Buna karşılık 1940'ta yayınlanacak kitabına Atatürk İhtilâli adını verecek olan Bozkurt, İnkılâp Tarihi derslerinde de "inkılâb"ı fazlasıyla kişiselleştirmişti. Bu kişiselleştirme daha sonra yakın tarihe yansıtılarak 1918 sonrası bir lider tarafından "yapılan" bir zaman dilimine dönüştürülmüş, nihayet 12 Eylül sonrasında "milliyetçilik" benzeri kavramlar dahi kişiselleştirilmiştir.
Böylesi kişiselleştirmelerle pekiştirilen şahıs kültü ise otoriterliğin yeniden üretilmesinde kullanılmaktadır. Otoriterliğin bu tür "somutlaştırıcı" kişiselleştirmelerden fazlasıyla istifade ettiği açıktır. Nitekim Marx'ın Simon Bolívar'a, yarattığı şahıs kültü nedeniyle yönelttiği eleştiriler ortada iken ve Alexander Serafimovich benzeri yazarlar kişiselleştirmenin önlenmesi amacıyla tüm işçi sınıfının kolektif olarak kahramanı olduğu romanlar kaleme alırken, Marksizmin uygulayıcısı olduklarını iddia eden Sovyet yöneticileri bir Lenin kültü yaratılmasının gerekli olduğu kararına vararak, 1923'te daha sonra Marksizm ve Leninizm Enstitüleri'ne dönüştürülecek V. I. Lenin Enstitüsü'nü kurmuşlardı.

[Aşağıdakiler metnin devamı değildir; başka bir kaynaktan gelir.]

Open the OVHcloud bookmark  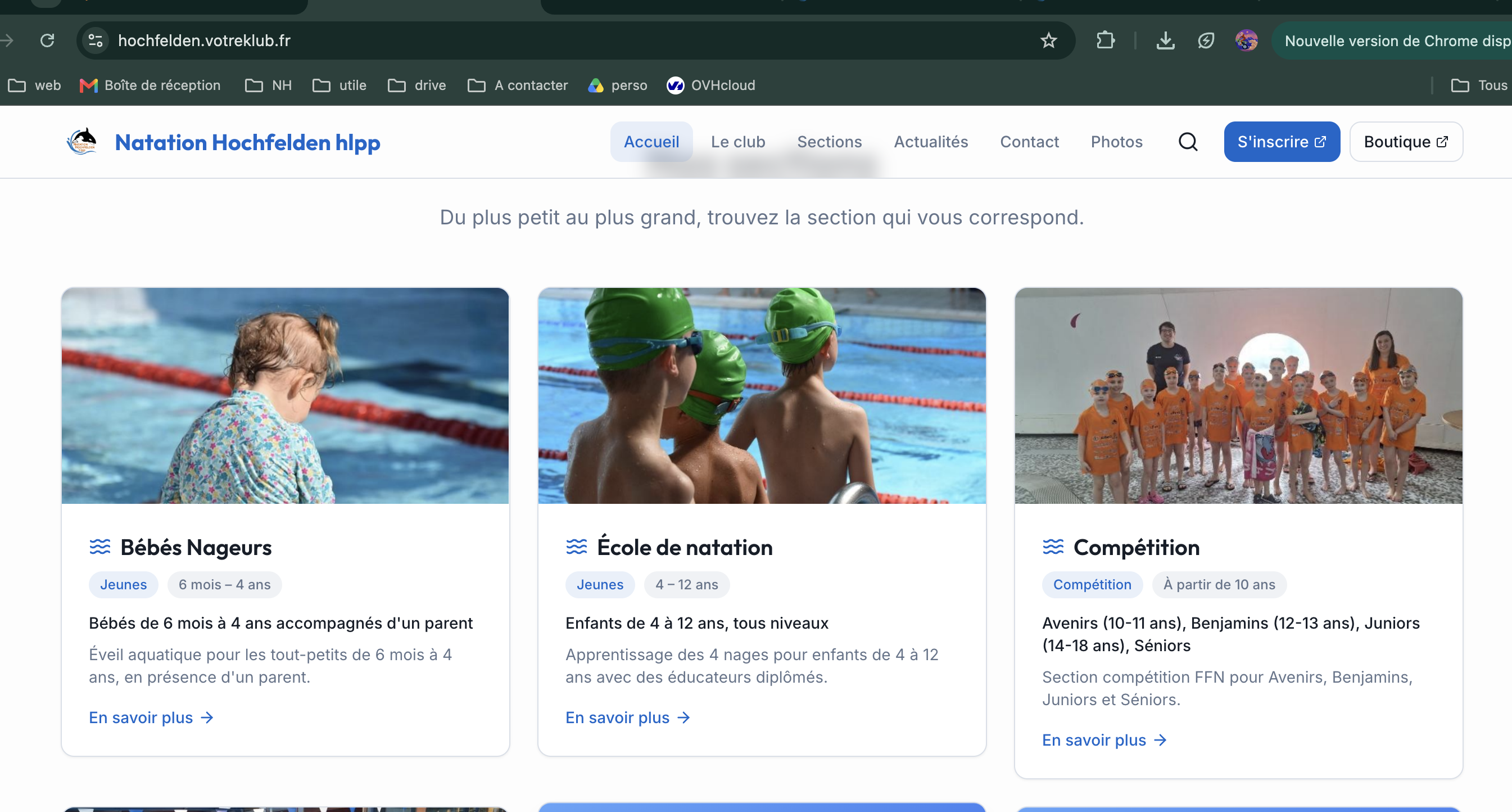711,85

Atatürk İlkeleri ve İnkılâp Tarihi dersleri türünden endoktrinasyon amaçlı ve şahıs kültü pekiştirerek otoriterliği yeniden üretmeye çalışan araçların demokratik bir toplumda yeri yoktur. Söz konusu endoktrinasyonun gerçekte resmî ideolojinin söylem düzeyinde tekrarı ötesinde bir etkisinin olmaması, bu derslerin sürdürülmesini ve "üniversite"nin bunun aracı haline getirilmesini meşrulaştıramaz.
Atatürk'ü silmek mi?
Konuya "Atatürk'ü silmeye çalışıyorlar" şeklinde yaklaşılması ise her türlü anlamsızlığın ötesindedir. Mesele Atatürk ve 1919 sonrası dönemle ilgili araştırma yapılması ve bu konularda dersler verilmesi değildir. Sorun bu konuların çoğulcu biçimde ve farklı görüş açılarından ele alınabilmesi ve ideolojik bir kalıp içinde, endoktrinasyon amacıyla üniversite öğrencilerine aktarılmamasıdır.
Bir örnek verilmesi gerekirse, tüm yükseköğretim kurumlarında "Washington milliyetçiliğine bağlı hizmet bilinci kazandırma" amacıyla zorunlu "Washington İlkeleri ve Amerikan Devrimi Tarihi" dersleri okutulmayan Amerika, George Washington'u silmemekte, sadece onu kültleşmeyerek tarihselleştirmektedir.